Hacker News new | ask | show | jobs
by frankmcsherry 2212 days ago
Thanks for the interesting post! I liked the MergeDouble approach which I hadn’t seen before. Couldn’t that be extended to finding the median of the results using binary search and then doing four concurrent merges, for even more ILP?
1 comments

Yes that is very much possible. In general you won't get 4 equal length ranges though. For instance in an already sorted array the median results in (n/2,0) and a (0,n/2) division. But the average case should be two sets of merge intervals both of size (n/4, n/4). In reality I think you will quickly run into other limits. You need quite a bit of registers, that shouldn't spill to stack.
I think the median of the results works great in any case (but, you are the expert here).
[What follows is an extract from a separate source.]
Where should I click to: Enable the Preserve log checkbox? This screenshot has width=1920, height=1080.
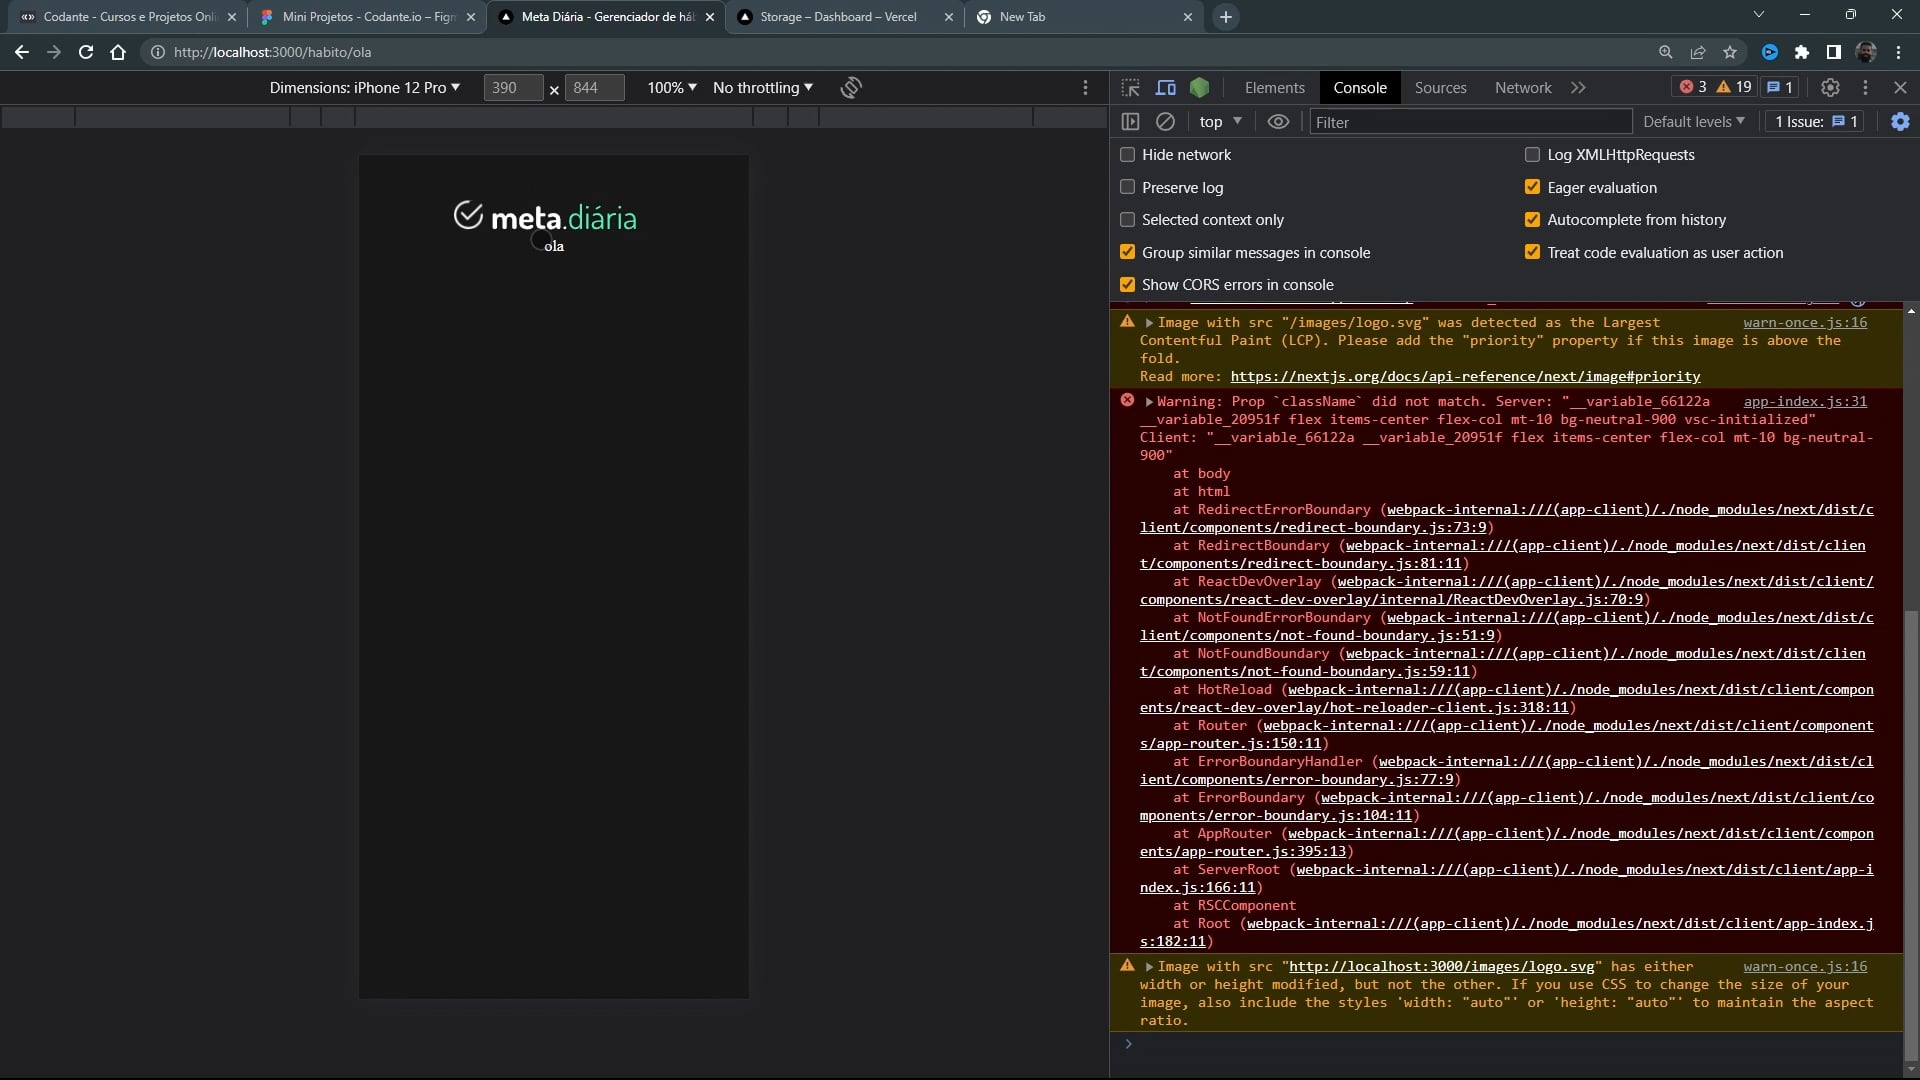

If we find the result median in each of the two inputs, say 'a' and 'b' we have four merges (two forward, two reverse):

    [0, ..) w (0, ..)
    (.., a) w (.., b)
    [a, ..) w [b, ..)
    (.., n) w (.., n)
each of which should produce n/4 elements and then meet.

If the array is already sorted then great; that split will just "merge":

    [0, ..) w nothing
    (.., n/2) w nothing
    nothing w [n/2, ..)
    nothing w (.., n)
which should go very fast. Anyhow, possible I'm missing something!
No you are not missing something. This is, I think, correct. I haven't tried it but it seems possible and possibly very effective.